Fonality: Open Source VoIP Meets Managed Services
Chris Lyman is setting in the middle of a perfect storm. As CEO of Fonality, Lyman is building an IP-PBX company that leverages Asterisk (an open source platform) and embraces managed service providers. In other words, Fonality has converged three hot markets (unified communications, open source and managed services) into a single solution.
I realize that big vendors — Avaya, Cisco Systems, Microsoft, Nortel Networks, etc. — are promoting unified communications solutions. But if you’re an MSP looking to get into IP telephony, it may be hard to ignore Fonality’s value proposition.
At first glance, Fonality makes its living selling Asterisk-based telephony systems that run on Dell servers. But Lyman is quick to point out that Asterisk version 1.2 has about 195,000 lines of code. Fonality’s developers have written an additional 2 million lines of code in order to design a turnkey IP PBX for managed service providers and small businesses.

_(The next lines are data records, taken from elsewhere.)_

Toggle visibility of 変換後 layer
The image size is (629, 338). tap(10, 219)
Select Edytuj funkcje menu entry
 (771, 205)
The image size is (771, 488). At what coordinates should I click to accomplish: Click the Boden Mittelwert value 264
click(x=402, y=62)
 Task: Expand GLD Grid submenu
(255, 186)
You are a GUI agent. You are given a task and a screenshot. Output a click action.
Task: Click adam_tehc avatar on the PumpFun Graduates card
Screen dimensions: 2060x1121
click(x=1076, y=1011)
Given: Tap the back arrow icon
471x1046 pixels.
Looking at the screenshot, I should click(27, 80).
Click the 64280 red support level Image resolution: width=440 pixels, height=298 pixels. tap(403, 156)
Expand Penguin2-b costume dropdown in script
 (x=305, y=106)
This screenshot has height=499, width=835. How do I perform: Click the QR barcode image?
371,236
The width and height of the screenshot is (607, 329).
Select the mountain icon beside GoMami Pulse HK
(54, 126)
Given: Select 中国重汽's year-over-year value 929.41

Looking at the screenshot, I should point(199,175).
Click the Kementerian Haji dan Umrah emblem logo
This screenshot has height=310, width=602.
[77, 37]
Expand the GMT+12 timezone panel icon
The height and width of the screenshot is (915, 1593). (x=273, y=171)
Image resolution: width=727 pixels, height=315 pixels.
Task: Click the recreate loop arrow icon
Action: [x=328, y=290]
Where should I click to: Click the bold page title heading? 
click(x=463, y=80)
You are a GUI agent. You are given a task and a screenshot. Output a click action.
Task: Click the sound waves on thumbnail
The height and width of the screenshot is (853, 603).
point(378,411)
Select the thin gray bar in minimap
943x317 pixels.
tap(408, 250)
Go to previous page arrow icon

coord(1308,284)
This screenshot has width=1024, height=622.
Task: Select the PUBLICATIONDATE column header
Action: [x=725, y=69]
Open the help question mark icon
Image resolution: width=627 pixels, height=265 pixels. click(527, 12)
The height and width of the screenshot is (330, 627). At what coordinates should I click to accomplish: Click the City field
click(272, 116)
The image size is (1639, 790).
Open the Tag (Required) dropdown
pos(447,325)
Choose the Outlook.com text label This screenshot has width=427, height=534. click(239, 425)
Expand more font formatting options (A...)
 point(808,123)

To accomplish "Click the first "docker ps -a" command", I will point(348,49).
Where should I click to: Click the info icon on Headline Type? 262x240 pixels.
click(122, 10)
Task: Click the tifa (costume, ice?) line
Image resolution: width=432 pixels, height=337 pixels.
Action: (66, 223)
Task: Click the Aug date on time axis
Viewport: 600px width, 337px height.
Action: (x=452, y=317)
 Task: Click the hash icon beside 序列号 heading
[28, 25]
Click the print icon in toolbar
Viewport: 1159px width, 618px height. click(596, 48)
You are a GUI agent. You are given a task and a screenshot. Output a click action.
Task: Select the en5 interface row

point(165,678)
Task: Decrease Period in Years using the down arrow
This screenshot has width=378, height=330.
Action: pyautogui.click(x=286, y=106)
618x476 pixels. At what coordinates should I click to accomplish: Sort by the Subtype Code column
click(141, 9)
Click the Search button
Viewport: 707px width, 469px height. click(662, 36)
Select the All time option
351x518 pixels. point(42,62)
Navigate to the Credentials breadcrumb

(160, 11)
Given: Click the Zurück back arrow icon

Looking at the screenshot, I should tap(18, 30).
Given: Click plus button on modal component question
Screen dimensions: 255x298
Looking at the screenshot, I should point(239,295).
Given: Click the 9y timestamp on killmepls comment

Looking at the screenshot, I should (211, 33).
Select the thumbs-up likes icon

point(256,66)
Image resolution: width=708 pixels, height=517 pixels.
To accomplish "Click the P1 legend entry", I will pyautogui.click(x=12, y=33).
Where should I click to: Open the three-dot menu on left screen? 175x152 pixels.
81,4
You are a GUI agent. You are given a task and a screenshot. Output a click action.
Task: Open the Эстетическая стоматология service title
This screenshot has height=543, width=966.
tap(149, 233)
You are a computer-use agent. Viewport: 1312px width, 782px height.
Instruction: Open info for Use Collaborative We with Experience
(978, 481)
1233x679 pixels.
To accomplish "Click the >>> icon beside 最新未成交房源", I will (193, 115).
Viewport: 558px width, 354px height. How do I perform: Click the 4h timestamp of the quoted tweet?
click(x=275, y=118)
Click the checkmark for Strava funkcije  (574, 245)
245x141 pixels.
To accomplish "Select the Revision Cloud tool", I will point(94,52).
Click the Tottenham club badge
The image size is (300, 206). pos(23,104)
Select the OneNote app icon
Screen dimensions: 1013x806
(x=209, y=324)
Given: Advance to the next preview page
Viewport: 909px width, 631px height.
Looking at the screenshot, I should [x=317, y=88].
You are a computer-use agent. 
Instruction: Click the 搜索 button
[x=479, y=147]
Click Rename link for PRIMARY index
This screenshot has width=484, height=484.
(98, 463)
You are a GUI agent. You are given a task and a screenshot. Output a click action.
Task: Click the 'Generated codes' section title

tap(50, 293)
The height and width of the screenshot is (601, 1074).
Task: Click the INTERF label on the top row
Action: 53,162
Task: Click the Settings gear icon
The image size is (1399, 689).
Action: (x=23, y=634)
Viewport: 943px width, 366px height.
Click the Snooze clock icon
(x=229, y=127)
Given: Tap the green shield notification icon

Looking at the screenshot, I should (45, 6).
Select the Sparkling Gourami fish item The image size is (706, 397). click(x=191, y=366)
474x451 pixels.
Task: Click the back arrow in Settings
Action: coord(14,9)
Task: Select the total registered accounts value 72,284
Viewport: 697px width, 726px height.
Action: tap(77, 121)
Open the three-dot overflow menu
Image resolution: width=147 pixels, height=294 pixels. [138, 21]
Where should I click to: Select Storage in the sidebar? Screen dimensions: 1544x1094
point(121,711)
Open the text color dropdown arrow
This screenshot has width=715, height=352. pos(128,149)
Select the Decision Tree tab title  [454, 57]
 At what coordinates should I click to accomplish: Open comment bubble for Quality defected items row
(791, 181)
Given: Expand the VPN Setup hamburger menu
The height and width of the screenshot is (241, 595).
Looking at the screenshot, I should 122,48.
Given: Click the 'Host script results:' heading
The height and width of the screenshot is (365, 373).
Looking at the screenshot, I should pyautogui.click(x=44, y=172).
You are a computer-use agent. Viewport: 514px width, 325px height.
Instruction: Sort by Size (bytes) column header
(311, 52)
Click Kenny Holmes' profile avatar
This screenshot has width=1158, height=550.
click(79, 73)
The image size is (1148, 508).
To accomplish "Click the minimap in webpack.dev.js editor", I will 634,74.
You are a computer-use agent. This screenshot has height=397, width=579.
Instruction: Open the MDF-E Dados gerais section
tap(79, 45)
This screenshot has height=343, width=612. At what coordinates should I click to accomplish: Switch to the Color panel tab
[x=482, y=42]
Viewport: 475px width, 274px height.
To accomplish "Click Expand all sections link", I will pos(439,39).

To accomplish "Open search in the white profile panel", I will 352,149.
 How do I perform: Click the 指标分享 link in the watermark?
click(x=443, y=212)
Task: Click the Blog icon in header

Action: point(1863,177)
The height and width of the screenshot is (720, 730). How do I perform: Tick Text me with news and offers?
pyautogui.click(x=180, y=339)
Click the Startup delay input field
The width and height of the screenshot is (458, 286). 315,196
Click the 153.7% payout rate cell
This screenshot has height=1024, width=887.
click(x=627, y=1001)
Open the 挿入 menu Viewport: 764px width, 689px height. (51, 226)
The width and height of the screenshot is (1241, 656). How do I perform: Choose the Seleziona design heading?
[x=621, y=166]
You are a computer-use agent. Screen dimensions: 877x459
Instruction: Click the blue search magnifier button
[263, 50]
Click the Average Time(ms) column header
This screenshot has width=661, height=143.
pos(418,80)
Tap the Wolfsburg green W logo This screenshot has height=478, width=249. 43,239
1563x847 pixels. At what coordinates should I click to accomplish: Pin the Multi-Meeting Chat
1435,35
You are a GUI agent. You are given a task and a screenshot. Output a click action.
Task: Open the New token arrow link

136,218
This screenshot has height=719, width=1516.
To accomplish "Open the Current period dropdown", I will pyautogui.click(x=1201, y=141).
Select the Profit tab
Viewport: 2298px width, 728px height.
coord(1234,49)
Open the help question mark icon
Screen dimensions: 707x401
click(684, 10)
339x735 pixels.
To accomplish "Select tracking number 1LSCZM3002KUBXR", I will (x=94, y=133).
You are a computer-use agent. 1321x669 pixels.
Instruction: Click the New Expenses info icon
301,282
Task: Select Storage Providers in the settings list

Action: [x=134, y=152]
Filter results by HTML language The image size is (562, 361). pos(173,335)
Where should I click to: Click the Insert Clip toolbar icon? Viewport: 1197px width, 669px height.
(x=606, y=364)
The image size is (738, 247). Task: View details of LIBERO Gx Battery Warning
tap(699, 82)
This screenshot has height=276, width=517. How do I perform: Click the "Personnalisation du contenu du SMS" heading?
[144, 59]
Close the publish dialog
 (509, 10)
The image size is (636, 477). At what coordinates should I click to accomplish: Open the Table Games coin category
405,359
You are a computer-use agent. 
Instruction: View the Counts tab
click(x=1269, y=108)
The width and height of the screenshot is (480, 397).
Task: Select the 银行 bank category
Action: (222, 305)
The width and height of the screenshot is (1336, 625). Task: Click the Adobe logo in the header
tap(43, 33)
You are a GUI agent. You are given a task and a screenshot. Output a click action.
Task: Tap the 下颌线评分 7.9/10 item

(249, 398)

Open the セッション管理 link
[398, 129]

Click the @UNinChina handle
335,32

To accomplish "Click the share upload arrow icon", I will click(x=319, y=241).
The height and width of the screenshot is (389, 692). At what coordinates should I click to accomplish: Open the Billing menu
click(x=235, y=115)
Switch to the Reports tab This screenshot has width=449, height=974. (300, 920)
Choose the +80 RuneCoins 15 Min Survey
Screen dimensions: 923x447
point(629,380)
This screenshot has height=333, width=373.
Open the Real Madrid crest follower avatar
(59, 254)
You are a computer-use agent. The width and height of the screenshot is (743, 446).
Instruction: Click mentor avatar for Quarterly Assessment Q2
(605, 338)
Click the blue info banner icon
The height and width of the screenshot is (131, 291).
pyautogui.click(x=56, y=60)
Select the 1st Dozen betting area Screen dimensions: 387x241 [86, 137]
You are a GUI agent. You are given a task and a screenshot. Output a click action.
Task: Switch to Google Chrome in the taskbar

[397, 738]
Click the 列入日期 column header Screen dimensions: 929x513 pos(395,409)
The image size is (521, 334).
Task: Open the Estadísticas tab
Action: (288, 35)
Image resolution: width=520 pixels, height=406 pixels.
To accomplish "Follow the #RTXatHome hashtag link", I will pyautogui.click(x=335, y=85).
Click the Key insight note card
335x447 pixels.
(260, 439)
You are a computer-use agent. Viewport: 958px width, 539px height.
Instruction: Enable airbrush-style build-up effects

Fonality’s latest IP PBX, known as trixbox Pro 2.0, serves 20 to 200 seats and has gained support for additional telecom standards outside of the United States.
Fonality sells trixbox using a “hybrid hosted” model. This is a key point for managed service providers. MSPs and solutions providers deploy the trixbox (a specialized Dell server) within a customer premise, and the system communicates with Fonality’s centralized data center. MSPs can charge a monthly fee to monitor and maintain the trixbox systems, and most maintenance can be done using a Web browser, according to Lyman. MSPs can also re-brand the solution as their own.
During an online demo yesterday, Lyman showed me how trixbox works with HUD (Heads Up Display), an employee dashboard that sits on your desktop and unifies company-wide phone calls, voice mail, presence indicators and instant messaging. Basically, you get a clear view of employee activities — who’s available, etc. — without eavesdropping on their conversations. Color-coded indicators show you who’s tied up on calls, who’s offline, etc.
Although MSPs can potentially earn recurring revenue from trixbox, Lyman insists that the solution also offers up-front product margin as well. He asserts that trixbox Pro (a higher-end solution) delivers 50 percent reseller margins, and hands-free provisioning reduces or eliminates on-site visits.
Guilty of Hype?
If I sound a bit too upbeat about Fonality, feel free to post a comment and bring me back to earth. I’ve been writing about Fonality, Digium and other companies that have built solutions on top of Asterisk, and I’m convinced open source IP telephony systems are the wave of the future. Although Fonality has fewer than 150 employees, Lyman says Fonality serves more than 5,000 companies and 100,000 end users in 100 countries.
True believers include Dell, which began reselling Fonality solutions in January. If a technology is good enough for Michael Dell, it’s usually ready for mass market adoption.